Ana içeriğe geç

Alman dilinin söz varlığı

Goethe Enstitüsü’nün gerçekleştirmiş olduğu “Deutsch 3.0” (Almanca 3.0) başlıklı etkinlikler dizisinin tamamlanması vesilesiyle, Alman Dil ve Yazın Akademisi Başkanı Heinrich Detering ile yaptığımız röportaj.

27.11.2014
© Eric AudrasOnoky - Deutsch 3.0

“Deutsch 3.0” girişimi dahilindeki etkinliklerin başlangıcı vesilesiyle yapmış olduğunuz açılış konuşmasında “Alman dilinin midesi, son yüzyılda çok şey hazmetmek durumunda kalmıştır” demiştiniz. Bununla tam olarak ne ifade etmek istediniz?

Sanayileşme ve modernleşme çerçevesinde Alman dilinin söz varlığı, inanılmaz bir şekilde gelişmiş, dilbilgisel temel formlarında dil, çeşitli değişimlere uğramıştır. Bu konuyla ilgili olarak akla hemen örneğin “Service Point” gibi İngilizceden Almancaya girmiş olan sözler gelmektedir. Fakat bu sürecin ne kadar önce başladığı ve ne yoğunlukta yaşandığı unutulmuştur. Örneğin yabancı bir sözcük olarak “film” sözcüğünü ele alalım; 20’li yıllarda bile bu sözcüğün Almancadaki çoğul yapısının “Films” mi yoksa “Filme” mi olduğu konusunda, toplumda bir uzlaşım söz konusu değildi. Sonrasındaysa sözcüğün çoğul halinin “Films” olmasına karar verilmişti. Bu durum aslında, yabancı sözcüklerin dile dahil edilişinin, yeni kültürel teknolojilerin, medya formlarının ya da iletişim formlarının kullanılmaya başlanmasıyla birlikte ortaya çıktığını gösteren güzel bir örnek. Yabancı sözcüklerin bir dilin söz varlığına dahil edilmesinin yol açacağı kayıplar üzerine tartışmadan önce, sürecin üretken ve ilham verici bir süreç olarak görülmesinden yanayım.

O vakit özellikle de yeni medyanın yol açtığı “dil bozulması”na dair duyulan endişeler, haksız endişeler mi?

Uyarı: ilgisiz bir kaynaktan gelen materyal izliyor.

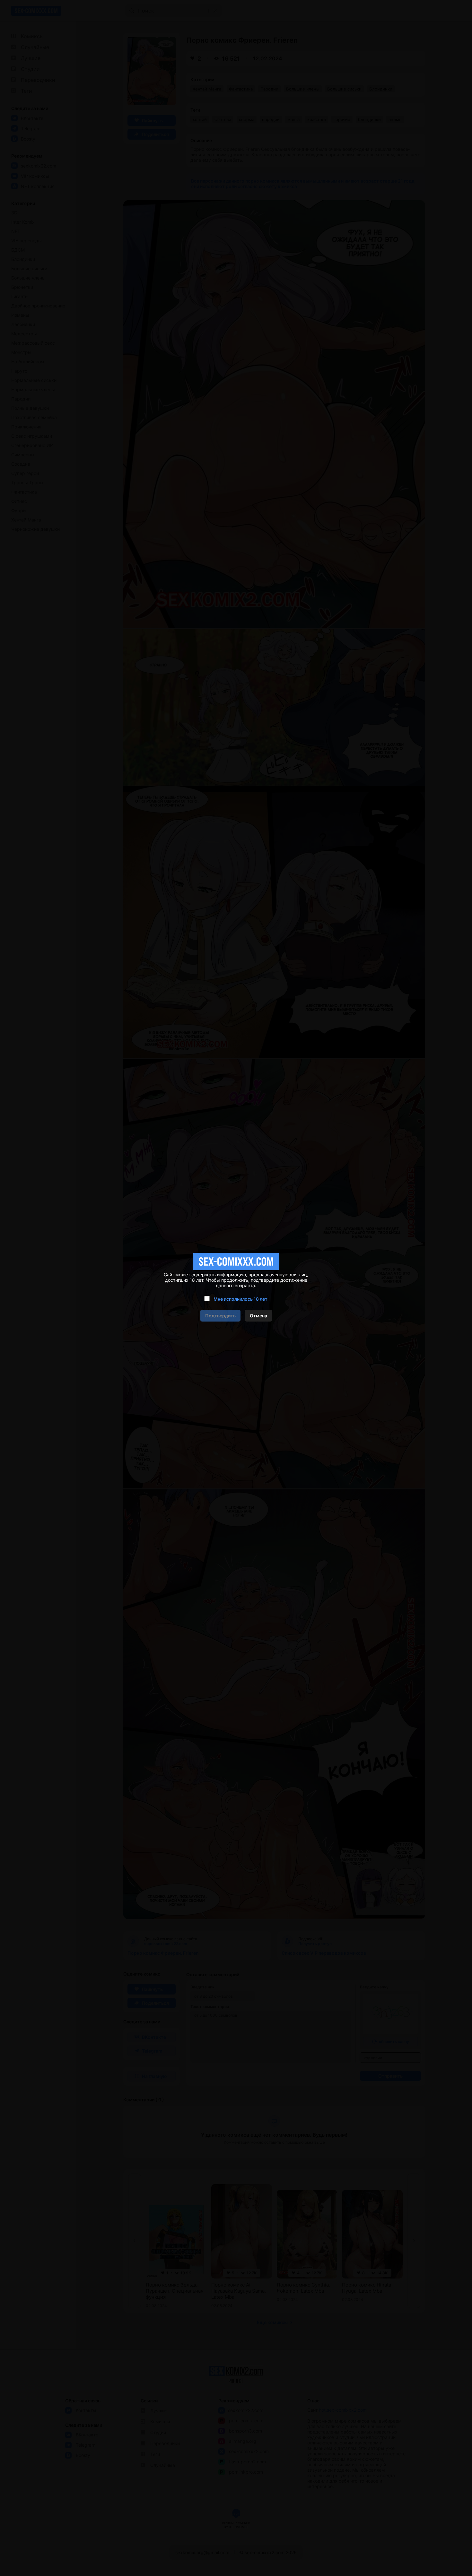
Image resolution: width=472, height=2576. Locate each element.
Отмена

Alman dili, son 100 yıldır öncelikle İngilizceyle yaşadığı deneyimleri, bundan 200 yıl önce Fransızcayla, Rönesans dönemindeyse İtalyancayla yaşamıştır. Ortaçağ’ın 6. YY’dan 11. YY’ın başına kadarki döneminde Alman yazın dilinin ortaya çıkışı, Almancanın Latinceyle yaşadığı yoğun etkileşim bağlamında gerçekleşmiştir. Bugün en inatçı püriten Almancacılar bile “pencere” için “Windauge” (rüzgar gözü) sözcüğünü değil, Latince’den ödünç alınmış olmasına rağmen “Fenster” sözcüğünü kullanıyor. Alman Dil ve Yazın Akademisi, “Alman Dilinin Durumu Üzerine Rapor” başlıklı çalışmasında Almancanın söz varlığındaki tam da bu türdeki değişimleri incelemiş ve Almanca söz varlığının bugün, hiç olmadığı kadar zengin olduğu sonucuna varmıştır.

“Deutsch 3.0” girişiminde de Almancanın bir ticaret dili olarak özellikleri konu edilmişti. Almanca bu bağlamda nasıl bir öneme sahip?

Söz konusu ticaret olunca, İngilizcenin iletişim dili olarak yeterli geleceği düşünülebilir. Ama öte yandan ticari ilişkilerde başarının elde edilmesi, diğer etkenlerin yanısıra ticari ilişki içerisinde bulunan tarafların, birbirlerinin ana dillerini bir dereceye kadar biliyor olmalarıyla da ilişkili. Diğer alanlarda olduğu üzere ticarette de bir “ortak dil”in (lingua franca) varlığının gerekliliği tartışılamaz. Ama bu noktada sorulması gereken bir soru; bu dilin başka dillerle tamamlanmasının söz konusu olup olmayacağı.

“Deutsch 3.0” etkinlik dizisinin kapanış etkinliği, 1 Aralık 2014 tarihinde Berlin’deki İletişim Müzesi’nde gerçekleştirilecek.